═════ Source extract

If you’re co-parenting with an alcoholic partner or ex-partner, day-to-day parenting activities and responsibilities can become more challenging.
Most parents in this situation worry about the impact an alcoholic partner or ex-partner can have on the children.
As a caring parent, your top priority is to protect your children physically and emotionally.
However, not knowing where to begin when co-parenting with an alcoholic can make the entire situation overwhelming.
How do you co-parent with an alcoholic? To protect your children, you should:
- Explain alcoholism in a way they can understand
- Help them understand and deal with their feelings
- Model good behavior, and listen without judgment
- Create new structures and boundaries that they can rely on
- Ensure a safety net is in place for when/if things go wrong
By educating your children on alcoholism and helping them understand their feelings while modeling good behavior and setting new boundaries, you can safeguard your children from the potentially damaging impact of living with an alcoholic parent.
Read on to learn more about how to do that effectively.
Co-Parenting With an Alcoholic
Here’s how you can effectively apply 5 steps to protect your children when co-parenting with an alcoholic:
Explain Alcoholism in Terms Children Can Understand
While you may think that your children haven’t heard the hissed behind-closed-doors arguments or sensed the tension between you and your partner, they most likely have.
Children are far more perceptive than most adults give them credit for, and while they may not know exactly what is wrong, they may know something is off.
If the alcoholism has been hidden or absent prior, they may have noticed that one parent is not acting the same anymore.
You may have to explain that your partner is not at home because of an addiction. The language you use will depend on your child’s age and level of understanding.
For instance, older children can understand the facts more and ask questions that help them understand, whereas younger children only require minimal basics.
Saying something like, “Many people drink and don’t have a problem, but some find it very hard to stop even if it causes bad things. This is what alcohol addiction is, and it’s not anyone’s fault. It’s an illness that someone can recover from if they get treatment,” may be a good starting point.
Help Children Understand and Deal With Big Feelings
Some children believe that alcohol abuse is somehow their fault, which can lead to “big feelings.” It’s important to explain that problems parents face are not a result of anything they have done.
Some children can feel anxious or nervous when there’s an uncomfortable change. Others can become embarrassed and angry.
Helping your child deal with these feelings can be done by:
- Letting your child know you’re available to talk at any time. If your child seems uncomfortable talking about it, let them know that you’re always available to talk but can stop talking about it right now if that’s better for them.
- Showing them what a balanced, healthy, and happy parent looks like (this is modeling good behavior).
- Providing security and endless love so they always know they have a place of safety.
Model Good Behavior & Provide a Non-Judgmental Listening Ear
When children witness a parent they love behaving badly/negatively, it can create confusion and fear. They may find it hard to separate the behavior they’re witnessing from the parent they love.
Explaining that the behavior is not their parent but a product of the problem may help them understand the situation better. You can then model good behavior so that they feel safe and healthy.

══════════
═════ Supplied data

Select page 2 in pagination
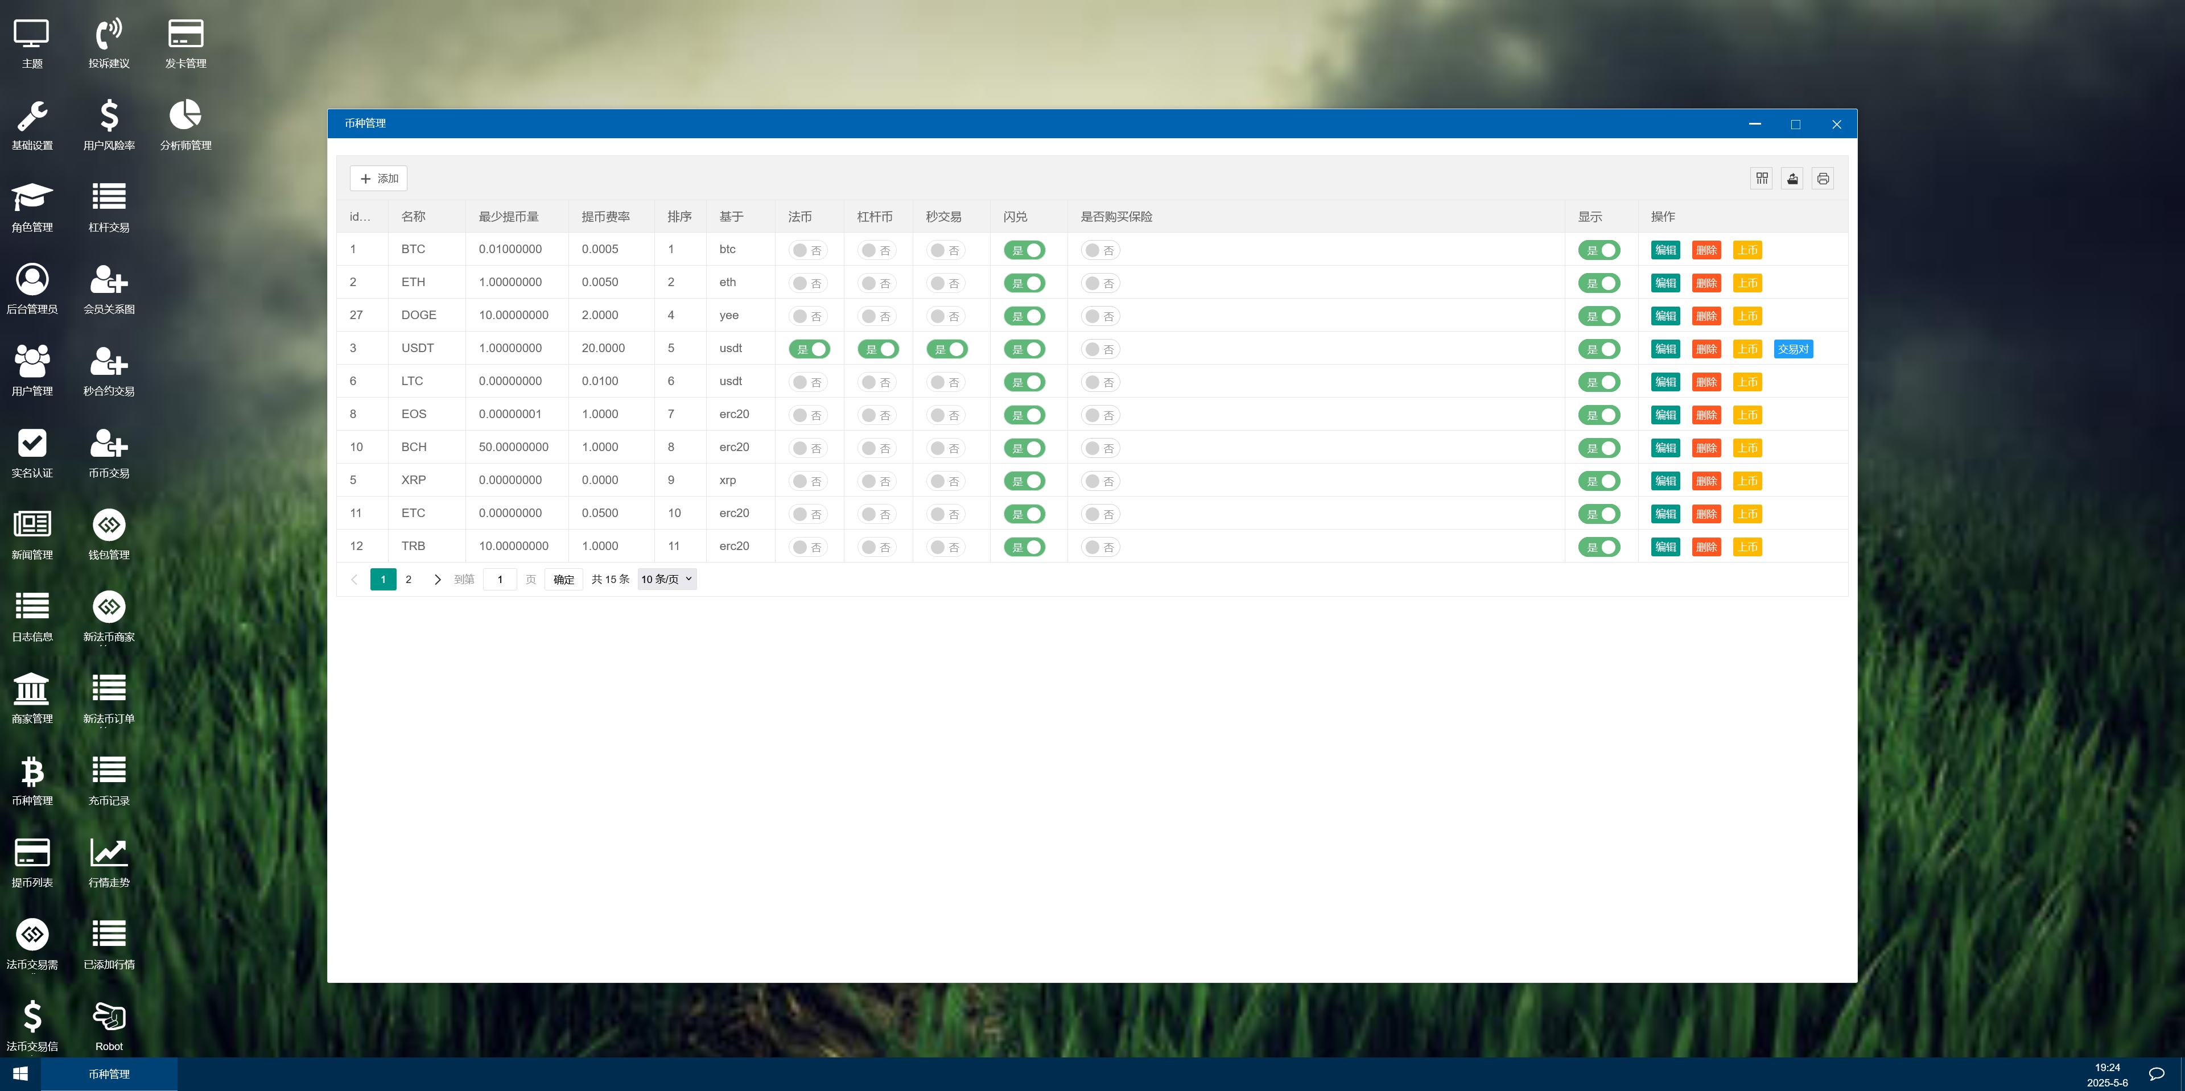Screen dimensions: 2185x1091 (x=409, y=580)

══════════

Goals:
• A. Reproduce the co-parenting article word for word, from "Helping your child" up to and including "place of safety.".
• B. According to the co-parenting article, how much do younger children need to be told when alcoholism is explained to them?
The data above come from a separate source, unrelated to the co-parenting article.

Solutions to the tasks:
• A.
Helping your child deal with these feelings can be done by:
- Letting your child know you’re available to talk at any time. If your child seems uncomfortable talking about it, let them know that you’re always available to talk but can stop talking about it right now if that’s better for them.
- Showing them what a balanced, healthy, and happy parent looks like (this is modeling good behavior).
- Providing security and endless love so they always know they have a place of safety.

• B. Younger children only require minimal basics.